[Task goal]: Reproduce the listing below verbatim, from its first line through the line that contains "Click the coinglass".

[start of Available data]

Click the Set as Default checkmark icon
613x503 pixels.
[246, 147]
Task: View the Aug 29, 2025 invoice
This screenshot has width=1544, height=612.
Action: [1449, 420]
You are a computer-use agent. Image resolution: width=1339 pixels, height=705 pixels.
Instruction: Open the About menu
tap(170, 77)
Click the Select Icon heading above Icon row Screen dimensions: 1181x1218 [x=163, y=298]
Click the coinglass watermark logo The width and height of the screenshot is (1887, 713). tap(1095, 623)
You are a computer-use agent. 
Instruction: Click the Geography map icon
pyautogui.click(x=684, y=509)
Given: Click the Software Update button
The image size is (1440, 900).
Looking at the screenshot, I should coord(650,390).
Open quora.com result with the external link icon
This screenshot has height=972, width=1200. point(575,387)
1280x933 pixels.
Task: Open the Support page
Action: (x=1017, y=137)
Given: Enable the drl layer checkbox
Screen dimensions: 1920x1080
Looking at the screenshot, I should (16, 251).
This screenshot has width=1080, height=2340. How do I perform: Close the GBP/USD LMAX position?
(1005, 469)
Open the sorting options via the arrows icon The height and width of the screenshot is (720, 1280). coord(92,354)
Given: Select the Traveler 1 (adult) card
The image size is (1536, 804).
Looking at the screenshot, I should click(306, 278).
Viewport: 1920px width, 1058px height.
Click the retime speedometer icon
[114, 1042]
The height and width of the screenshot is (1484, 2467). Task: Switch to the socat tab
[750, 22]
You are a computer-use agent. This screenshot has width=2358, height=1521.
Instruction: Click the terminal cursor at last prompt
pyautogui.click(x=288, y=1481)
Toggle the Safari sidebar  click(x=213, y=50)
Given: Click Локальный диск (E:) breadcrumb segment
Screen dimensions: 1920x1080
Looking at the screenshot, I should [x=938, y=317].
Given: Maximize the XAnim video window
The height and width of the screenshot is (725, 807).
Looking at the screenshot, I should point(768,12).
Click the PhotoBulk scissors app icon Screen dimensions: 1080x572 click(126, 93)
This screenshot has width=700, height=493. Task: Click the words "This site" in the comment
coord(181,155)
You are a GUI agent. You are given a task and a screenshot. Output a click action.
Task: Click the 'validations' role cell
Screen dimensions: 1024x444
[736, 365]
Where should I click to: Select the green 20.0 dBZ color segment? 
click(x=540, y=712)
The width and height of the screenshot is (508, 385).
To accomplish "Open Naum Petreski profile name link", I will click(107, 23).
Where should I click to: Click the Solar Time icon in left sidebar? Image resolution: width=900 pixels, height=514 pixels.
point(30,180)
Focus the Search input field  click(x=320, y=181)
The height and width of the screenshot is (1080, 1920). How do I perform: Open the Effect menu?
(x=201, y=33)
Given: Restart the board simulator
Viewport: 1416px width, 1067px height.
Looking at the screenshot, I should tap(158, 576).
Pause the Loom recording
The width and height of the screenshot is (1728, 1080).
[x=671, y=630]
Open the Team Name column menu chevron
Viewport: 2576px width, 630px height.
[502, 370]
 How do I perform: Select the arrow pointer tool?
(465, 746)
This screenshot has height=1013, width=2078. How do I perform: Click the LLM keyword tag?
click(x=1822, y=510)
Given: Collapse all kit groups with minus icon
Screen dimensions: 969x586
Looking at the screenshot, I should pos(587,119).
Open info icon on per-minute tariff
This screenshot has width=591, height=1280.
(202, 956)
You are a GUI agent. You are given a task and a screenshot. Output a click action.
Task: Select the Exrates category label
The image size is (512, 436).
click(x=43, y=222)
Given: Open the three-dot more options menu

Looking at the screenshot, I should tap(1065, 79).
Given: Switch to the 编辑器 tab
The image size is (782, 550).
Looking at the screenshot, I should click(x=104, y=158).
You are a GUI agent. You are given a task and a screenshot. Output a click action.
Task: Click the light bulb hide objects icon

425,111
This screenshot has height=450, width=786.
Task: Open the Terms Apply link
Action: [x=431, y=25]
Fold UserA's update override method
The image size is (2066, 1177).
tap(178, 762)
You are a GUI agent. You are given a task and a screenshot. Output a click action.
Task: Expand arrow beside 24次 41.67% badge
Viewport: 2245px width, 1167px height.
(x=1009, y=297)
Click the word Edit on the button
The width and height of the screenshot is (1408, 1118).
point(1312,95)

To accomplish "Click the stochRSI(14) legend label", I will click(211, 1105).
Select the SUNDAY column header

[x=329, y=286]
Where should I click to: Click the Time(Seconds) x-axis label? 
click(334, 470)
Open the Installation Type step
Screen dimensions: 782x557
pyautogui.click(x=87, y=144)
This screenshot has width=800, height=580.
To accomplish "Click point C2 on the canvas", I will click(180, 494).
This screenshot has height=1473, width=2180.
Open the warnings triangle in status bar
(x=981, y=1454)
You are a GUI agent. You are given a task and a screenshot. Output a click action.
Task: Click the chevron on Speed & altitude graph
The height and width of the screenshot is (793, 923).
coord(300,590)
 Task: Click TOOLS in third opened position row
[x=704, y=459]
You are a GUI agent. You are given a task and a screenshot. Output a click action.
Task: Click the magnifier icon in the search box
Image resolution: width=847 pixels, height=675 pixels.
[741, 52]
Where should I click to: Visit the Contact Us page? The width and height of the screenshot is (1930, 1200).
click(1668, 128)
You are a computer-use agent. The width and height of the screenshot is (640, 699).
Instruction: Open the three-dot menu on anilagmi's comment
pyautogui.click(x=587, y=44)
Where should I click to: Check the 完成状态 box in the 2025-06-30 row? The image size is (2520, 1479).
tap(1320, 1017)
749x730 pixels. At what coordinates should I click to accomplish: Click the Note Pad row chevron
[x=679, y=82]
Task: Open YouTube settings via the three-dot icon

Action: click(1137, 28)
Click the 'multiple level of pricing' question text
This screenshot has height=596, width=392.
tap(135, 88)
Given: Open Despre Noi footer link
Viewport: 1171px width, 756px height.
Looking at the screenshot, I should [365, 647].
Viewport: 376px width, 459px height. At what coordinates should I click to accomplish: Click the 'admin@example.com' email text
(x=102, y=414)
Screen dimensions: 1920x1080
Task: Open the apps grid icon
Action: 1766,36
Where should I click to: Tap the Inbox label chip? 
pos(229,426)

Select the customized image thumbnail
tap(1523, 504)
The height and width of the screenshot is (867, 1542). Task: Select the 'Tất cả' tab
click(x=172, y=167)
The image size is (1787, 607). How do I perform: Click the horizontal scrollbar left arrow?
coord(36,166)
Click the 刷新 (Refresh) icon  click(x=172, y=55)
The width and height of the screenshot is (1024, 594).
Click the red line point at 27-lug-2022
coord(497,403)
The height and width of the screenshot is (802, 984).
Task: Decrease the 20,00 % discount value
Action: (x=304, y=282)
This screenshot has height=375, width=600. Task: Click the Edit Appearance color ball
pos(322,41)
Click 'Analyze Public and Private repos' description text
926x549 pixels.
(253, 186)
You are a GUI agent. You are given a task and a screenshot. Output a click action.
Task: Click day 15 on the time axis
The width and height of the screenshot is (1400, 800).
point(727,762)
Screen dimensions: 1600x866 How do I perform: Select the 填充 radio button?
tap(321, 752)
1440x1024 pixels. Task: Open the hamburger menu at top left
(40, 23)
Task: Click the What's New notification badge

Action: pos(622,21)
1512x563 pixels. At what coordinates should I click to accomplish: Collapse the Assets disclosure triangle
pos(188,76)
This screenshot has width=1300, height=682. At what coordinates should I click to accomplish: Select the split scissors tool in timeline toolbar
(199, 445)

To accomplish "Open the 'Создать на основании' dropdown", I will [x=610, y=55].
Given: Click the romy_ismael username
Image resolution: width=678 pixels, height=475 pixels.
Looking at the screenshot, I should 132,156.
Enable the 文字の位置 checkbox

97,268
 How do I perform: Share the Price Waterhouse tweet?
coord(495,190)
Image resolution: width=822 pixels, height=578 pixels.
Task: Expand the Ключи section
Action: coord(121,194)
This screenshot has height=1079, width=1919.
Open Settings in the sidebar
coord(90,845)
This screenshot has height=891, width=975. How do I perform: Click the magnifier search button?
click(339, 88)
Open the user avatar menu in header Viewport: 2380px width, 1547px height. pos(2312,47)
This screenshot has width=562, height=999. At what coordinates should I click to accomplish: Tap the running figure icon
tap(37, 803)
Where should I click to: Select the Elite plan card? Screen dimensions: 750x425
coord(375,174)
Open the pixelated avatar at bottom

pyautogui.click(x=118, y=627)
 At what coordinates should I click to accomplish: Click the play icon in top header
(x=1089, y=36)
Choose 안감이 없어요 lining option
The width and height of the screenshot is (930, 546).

[end of Available data]

[Correct response]:
Click the Set as Default checkmark icon
613x503 pixels.
[246, 147]
Task: View the Aug 29, 2025 invoice
This screenshot has width=1544, height=612.
Action: [1449, 420]
You are a computer-use agent. Image resolution: width=1339 pixels, height=705 pixels.
Instruction: Open the About menu
tap(170, 77)
Click the Select Icon heading above Icon row Screen dimensions: 1181x1218 [x=163, y=298]
Click the coinglass watermark logo The width and height of the screenshot is (1887, 713). tap(1095, 623)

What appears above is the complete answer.